▸ REQUIRED TASK 1
Write down the passage of the essay on race and gender from "The Filtering of" up to and including "and sexual orientations.", without changing a word.

▸ EXCERPT TO READ
____________________

There is supposedly new accountability and transparency with a Black president and new technological capacity, through cell phone cameras exposing police violations. And yet, there is the concentrated one percent and condensed and concentrated power that curtails resistance and insurgency. The established borders of inside/outside that denote the notions of reform and revolution need reimagining. Even though her spirit remains with us, it would be wonderful if Audre Lorde were here to talk about the “masters tools.”
#Black Women/Trans/Gays Matter
The new slavery, the “newest new racism,” demands a more complex resistance because the problem is complexly layered and in contradictory fashion. Misogyny still masquerades within the anti-racist rhetoric. Rekia Boyd, Natasha McKenna, Yvette Smith, Miriam Carey, Shelly Frey, Darnisha Harris, and Tanisha Anderson are black women who have died at the hands of police. Yet, there are no marches in their name. No media coverage or anger/resistance/outcry. There is a silence about these deaths of young women. Yet twenty percent of unarmed Blacks killed in the last fifteen years by police are black women.
Their lives matter. Like the Combahee River Collective said all those years ago, in Boston during the serial killings and rapes of Black women — they died because they were women and black. Sexual violence and rape are the more usual forms of racist treatment of Black and brown women. Marissa Alexander was jailed for defending herself against an abusive husband, as are countless women in domestic abuse situations. And accused serial “rapist” police officer Daniel Holtzclaw has continued to escape the media limelight.
Black women are the fastest growing segment of the prison population. Black and Latina women are suspended from school at a higher rate than white women. They are also murdered and unemployed at higher rates. Without dealing with racism, misogyny stays in place, and without attacking misogyny racism marches on. Police violence, sexual violence, and domestic violence are implicated with each other, as are racism and misogyny in their different class configurations.
The Filtering of Race Through Gender…
The new resistance and organized movement(s) of Black men and women are more inclusive and radical than earlier leaderships in the 1960s and 1970s civil rights movement. This may in part be because racism itself has become more exposed in its complex forms. The leadership of Black Lives Matter, Million Hoodies, Hands Up United, Dream Defenders, etc. is staffed with people of all genders and sexual orientations.

____________________

▸ DATA FOR THIS EXERCISE
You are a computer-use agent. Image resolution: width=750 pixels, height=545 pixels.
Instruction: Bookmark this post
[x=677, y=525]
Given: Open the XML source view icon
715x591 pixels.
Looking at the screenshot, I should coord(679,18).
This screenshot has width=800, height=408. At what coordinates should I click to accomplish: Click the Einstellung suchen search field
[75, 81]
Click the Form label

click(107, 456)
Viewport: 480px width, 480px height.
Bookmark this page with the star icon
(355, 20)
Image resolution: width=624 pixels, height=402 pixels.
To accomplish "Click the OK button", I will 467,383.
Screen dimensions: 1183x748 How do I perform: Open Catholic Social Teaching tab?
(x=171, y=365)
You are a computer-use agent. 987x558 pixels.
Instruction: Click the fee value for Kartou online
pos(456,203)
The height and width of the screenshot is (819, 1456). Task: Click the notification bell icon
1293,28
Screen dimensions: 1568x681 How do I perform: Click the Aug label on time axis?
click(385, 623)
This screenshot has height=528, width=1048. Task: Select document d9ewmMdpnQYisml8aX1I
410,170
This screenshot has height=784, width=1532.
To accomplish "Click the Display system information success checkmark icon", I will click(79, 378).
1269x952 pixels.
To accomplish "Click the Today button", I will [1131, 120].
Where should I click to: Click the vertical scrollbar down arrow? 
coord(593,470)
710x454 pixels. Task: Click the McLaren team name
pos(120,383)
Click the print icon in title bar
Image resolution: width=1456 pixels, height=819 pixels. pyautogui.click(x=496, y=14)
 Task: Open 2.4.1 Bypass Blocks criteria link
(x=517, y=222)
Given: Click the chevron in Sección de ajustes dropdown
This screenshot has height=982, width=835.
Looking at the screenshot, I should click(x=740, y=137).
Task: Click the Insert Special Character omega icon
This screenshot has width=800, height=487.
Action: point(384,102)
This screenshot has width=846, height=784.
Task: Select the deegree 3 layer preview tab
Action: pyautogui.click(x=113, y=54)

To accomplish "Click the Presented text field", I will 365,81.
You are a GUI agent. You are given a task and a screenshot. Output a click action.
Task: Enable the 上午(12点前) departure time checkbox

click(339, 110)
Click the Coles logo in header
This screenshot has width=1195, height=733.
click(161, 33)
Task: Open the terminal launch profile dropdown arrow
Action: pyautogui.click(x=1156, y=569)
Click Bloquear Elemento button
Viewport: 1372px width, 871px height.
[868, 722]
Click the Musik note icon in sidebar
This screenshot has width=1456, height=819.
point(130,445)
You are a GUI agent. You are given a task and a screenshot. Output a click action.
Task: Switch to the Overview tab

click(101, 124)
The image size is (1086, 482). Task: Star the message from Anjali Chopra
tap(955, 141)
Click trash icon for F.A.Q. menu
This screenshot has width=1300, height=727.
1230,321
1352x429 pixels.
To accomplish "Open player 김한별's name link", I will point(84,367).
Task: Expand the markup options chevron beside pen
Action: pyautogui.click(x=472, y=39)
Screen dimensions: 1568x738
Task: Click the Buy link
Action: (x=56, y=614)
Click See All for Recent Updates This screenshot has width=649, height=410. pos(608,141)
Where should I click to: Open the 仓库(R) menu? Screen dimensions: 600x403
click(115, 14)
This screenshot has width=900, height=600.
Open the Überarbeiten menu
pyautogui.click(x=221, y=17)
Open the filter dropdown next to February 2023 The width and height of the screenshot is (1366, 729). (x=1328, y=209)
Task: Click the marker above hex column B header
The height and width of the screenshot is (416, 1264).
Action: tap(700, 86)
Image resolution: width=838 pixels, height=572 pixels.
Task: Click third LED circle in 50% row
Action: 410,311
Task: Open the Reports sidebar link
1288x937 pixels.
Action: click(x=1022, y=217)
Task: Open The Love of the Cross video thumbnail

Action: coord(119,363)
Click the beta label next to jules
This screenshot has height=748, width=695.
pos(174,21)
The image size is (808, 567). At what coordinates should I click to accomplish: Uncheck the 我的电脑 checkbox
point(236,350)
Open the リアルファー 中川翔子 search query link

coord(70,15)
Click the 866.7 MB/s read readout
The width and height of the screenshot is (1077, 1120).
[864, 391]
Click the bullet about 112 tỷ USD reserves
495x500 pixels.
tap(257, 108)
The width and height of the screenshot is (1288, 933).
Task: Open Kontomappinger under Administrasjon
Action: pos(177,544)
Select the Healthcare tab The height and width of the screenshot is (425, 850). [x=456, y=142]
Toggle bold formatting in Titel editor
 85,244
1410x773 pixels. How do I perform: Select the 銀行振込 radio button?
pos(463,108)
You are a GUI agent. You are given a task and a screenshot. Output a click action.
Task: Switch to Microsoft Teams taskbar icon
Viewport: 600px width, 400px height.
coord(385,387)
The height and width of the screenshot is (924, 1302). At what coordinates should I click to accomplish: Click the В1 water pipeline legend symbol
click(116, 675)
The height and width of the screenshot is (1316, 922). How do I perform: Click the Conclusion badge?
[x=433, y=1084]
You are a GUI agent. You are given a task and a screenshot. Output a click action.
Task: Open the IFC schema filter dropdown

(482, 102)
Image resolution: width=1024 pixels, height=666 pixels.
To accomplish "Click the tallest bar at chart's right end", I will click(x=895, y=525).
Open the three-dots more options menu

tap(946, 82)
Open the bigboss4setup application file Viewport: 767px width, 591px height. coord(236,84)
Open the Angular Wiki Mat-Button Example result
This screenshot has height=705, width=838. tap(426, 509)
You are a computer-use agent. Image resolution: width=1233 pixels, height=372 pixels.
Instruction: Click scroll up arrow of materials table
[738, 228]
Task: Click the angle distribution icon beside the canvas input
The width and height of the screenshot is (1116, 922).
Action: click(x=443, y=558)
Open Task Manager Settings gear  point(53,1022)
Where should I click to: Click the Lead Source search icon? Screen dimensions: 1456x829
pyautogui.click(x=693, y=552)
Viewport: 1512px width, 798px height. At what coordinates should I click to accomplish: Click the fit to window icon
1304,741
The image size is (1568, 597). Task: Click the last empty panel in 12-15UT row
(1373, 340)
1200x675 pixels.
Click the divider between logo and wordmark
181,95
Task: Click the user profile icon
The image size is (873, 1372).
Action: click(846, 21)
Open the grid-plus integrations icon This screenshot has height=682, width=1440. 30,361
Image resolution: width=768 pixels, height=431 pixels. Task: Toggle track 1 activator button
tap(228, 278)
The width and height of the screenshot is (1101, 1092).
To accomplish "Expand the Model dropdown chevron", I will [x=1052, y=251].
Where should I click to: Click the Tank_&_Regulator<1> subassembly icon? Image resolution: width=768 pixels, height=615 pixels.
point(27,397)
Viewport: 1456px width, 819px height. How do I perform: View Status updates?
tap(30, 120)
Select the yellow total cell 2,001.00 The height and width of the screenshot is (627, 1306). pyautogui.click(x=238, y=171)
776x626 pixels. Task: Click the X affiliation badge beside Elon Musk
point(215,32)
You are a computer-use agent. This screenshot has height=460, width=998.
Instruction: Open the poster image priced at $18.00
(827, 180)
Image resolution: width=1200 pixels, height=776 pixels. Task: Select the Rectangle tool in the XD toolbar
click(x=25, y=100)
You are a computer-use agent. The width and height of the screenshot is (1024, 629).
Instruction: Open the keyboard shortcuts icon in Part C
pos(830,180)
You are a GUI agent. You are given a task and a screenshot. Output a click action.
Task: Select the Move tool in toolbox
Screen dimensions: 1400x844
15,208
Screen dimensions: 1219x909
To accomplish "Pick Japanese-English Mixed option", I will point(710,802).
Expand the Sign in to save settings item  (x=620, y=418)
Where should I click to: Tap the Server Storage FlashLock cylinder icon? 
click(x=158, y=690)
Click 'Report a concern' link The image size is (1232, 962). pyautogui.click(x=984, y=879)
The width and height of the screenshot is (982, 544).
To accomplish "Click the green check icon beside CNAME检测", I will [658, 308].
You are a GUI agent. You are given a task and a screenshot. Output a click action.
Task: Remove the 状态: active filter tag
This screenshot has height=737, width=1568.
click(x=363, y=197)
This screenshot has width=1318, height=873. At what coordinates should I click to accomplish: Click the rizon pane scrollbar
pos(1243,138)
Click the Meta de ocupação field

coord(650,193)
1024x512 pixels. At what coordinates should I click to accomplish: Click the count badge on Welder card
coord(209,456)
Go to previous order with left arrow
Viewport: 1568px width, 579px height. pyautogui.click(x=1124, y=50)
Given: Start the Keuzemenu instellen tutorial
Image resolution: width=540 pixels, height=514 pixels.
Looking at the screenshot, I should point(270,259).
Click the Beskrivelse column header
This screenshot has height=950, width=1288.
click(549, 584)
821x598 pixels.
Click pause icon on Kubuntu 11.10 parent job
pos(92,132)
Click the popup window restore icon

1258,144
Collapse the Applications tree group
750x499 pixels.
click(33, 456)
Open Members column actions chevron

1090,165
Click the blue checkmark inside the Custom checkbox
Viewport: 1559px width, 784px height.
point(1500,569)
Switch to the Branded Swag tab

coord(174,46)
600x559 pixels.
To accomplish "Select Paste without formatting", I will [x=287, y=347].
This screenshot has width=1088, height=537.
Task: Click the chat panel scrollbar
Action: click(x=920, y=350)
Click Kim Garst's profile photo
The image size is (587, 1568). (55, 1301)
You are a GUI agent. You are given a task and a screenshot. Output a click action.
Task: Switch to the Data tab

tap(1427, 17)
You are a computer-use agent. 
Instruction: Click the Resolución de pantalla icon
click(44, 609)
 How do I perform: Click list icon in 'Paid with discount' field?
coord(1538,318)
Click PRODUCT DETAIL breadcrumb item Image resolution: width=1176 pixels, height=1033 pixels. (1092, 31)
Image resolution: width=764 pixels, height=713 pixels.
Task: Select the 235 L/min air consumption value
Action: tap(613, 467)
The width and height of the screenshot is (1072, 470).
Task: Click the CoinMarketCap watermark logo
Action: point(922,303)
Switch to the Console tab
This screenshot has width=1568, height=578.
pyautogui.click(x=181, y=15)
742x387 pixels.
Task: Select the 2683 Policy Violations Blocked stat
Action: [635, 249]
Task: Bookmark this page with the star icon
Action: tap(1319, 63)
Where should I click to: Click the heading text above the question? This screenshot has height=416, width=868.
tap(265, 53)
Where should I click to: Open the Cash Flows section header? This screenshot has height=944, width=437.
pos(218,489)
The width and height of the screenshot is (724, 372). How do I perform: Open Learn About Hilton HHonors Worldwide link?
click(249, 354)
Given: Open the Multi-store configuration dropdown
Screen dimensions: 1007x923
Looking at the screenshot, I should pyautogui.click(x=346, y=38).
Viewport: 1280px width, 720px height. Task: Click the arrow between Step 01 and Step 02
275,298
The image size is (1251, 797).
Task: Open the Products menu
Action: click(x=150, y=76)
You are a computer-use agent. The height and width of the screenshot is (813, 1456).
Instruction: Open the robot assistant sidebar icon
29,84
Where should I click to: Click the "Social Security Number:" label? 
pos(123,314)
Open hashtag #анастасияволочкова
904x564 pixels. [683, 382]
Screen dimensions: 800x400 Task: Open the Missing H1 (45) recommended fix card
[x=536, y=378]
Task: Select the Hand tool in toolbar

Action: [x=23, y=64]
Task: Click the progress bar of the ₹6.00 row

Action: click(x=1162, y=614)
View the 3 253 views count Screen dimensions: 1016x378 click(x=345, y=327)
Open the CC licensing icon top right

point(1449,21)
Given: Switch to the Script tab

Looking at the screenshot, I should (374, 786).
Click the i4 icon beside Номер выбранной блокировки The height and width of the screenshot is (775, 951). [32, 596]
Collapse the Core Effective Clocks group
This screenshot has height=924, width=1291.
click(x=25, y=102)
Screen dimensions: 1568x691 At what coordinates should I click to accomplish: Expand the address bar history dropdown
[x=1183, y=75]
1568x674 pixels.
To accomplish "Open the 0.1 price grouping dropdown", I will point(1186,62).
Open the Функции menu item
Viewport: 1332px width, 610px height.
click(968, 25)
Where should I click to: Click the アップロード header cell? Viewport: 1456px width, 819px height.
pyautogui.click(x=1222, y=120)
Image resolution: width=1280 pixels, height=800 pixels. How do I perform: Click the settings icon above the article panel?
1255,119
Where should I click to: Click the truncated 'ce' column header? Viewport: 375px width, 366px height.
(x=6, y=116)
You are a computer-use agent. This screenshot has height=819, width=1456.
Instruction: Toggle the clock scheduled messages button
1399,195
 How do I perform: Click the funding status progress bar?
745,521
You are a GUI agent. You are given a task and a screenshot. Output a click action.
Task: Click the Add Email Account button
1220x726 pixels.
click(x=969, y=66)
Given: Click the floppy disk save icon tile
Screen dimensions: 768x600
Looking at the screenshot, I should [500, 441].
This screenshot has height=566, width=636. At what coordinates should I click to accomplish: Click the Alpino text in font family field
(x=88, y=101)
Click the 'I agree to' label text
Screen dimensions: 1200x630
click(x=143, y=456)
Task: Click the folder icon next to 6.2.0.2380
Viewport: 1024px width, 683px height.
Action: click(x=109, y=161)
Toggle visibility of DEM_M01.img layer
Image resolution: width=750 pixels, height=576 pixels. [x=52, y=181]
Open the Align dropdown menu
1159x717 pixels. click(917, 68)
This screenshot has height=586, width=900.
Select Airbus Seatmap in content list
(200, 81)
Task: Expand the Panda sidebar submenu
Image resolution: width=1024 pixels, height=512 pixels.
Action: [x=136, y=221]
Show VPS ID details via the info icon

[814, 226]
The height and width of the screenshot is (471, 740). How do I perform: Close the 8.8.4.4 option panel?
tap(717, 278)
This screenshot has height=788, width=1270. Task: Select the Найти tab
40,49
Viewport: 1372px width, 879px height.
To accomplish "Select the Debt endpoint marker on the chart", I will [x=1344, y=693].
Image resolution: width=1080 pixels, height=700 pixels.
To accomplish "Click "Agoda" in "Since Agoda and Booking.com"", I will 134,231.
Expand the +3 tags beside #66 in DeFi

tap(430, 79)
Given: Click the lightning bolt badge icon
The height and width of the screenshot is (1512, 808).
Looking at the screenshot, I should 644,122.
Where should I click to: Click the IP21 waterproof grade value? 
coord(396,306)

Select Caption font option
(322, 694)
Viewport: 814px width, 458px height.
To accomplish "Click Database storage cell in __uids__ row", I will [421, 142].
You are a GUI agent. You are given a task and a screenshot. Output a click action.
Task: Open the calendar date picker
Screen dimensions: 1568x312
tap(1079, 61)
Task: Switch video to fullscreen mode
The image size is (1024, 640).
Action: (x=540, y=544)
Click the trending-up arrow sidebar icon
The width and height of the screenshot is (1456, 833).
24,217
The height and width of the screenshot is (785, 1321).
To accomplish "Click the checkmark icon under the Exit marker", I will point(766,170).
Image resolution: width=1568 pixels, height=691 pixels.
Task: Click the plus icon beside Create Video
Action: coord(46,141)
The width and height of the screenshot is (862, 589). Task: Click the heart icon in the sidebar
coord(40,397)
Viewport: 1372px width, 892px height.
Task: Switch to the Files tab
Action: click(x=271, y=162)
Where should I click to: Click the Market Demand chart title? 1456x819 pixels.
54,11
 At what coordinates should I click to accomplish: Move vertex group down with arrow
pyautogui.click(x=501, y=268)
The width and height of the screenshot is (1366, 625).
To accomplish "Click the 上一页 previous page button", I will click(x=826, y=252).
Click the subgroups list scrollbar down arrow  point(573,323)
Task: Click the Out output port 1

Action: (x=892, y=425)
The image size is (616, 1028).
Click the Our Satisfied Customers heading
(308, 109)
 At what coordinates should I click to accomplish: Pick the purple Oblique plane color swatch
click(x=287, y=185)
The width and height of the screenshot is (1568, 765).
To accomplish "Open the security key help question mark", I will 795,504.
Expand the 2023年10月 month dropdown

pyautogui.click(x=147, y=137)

____________________

▸ REQUIRED TASK 2
Pull out the lines of the listing from its first line up to and including the line with "Looking at the screenshot, I should coord(679,18).", and reproduce them verbatim.

▸ TASK ANSWER 1
The Filtering of Race Through Gender…
The new resistance and organized movement(s) of Black men and women are more inclusive and radical than earlier leaderships in the 1960s and 1970s civil rights movement. This may in part be because racism itself has become more exposed in its complex forms. The leadership of Black Lives Matter, Million Hoodies, Hands Up United, Dream Defenders, etc. is staffed with people of all genders and sexual orientations.

▸ TASK ANSWER 2
You are a computer-use agent. Image resolution: width=750 pixels, height=545 pixels.
Instruction: Bookmark this post
[x=677, y=525]
Given: Open the XML source view icon
715x591 pixels.
Looking at the screenshot, I should coord(679,18).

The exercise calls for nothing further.